A durable power of attorney (in fact, any power of attorney) ends at death. With a power of attorney, the agent is acting on behalf of the principal as if the principal were acting themselves. The principal can't act if he or she is dead, so neither can the agent. It is possible (and hopefully the case) that the attorney told you that a durable power of attorney allows your wife to act even if you are INCAPACITATED (in a coma, mentally unstable, etc.) but still alive.

A simple will solves the "after death" problem. Wills not only say who gets your property but also designate a personal representative for your estate.

However, if all of your assets are owned jointly, then there is no need for probate at all because title will pass completely to your wife upon your death (and vice-versa). But if you have assets that will not pass automatically to your wife, you may wish to consider a simple will. Even in that instance, however, a will may not be a necessity (even though it is good practice) because your wife will have priority to be the personal representative anyway and (unless either of you has children outside the marriage) she would be entitled to your property.

I would recommend a will even if you're sure everything's fine. A lot can change over the years (including one spouse dying before the other) that can throw everything off. You can name successors to be personal representatives, guardians for any children, and who gets what property in the event your spouse dies before you.

[Information supplied]
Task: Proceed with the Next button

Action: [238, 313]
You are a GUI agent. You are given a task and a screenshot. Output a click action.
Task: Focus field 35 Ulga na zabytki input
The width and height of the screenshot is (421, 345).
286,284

[The tasks]
• A. Reproduce the passage on powers of attorney and wills between "A simple will solves" and "to your property.", inclusive.
• B. According to the passage on powers of attorney and wills, what do wills designate in addition to who gets your property?
• C. Write the next part of the passage on powers of attorney and wills, picking up after its final sentence.

[Task-by-task results]
• A.
A simple will solves the "after death" problem. Wills not only say who gets your property but also designate a personal representative for your estate.

However, if all of your assets are owned jointly, then there is no need for probate at all because title will pass completely to your wife upon your death (and vice-versa). But if you have assets that will not pass automatically to your wife, you may wish to consider a simple will. Even in that instance, however, a will may not be a necessity (even though it is good practice) because your wife will have priority to be the personal representative anyway and (unless either of you has children outside the marriage) she would be entitled to your property.

• B. A personal representative for your estate.

• C.
Either consult your attorney or feel free to call me at 617-859-8966. Good luck!

Steve



Attorney Hemingway is correct.  Any probate assets that you have at the time of your death will become part of your estate and will be managed and distributed by the Personal Representative in accordance with your estate plan (such as a will, if you have one).  If you have no estate plan, then the laws of intestacy apply.  You will notice that I mentioned probate assets.  You can read about the difference between probate and non-probate assts.  However, the bottom line is that, after your death, if all of your assets were jointly owned by your wife, then there may be nothing to manage.  For example, if you own a bank account jointly, then it becomes her property after you die without any legal process, such as probate.  Good luck.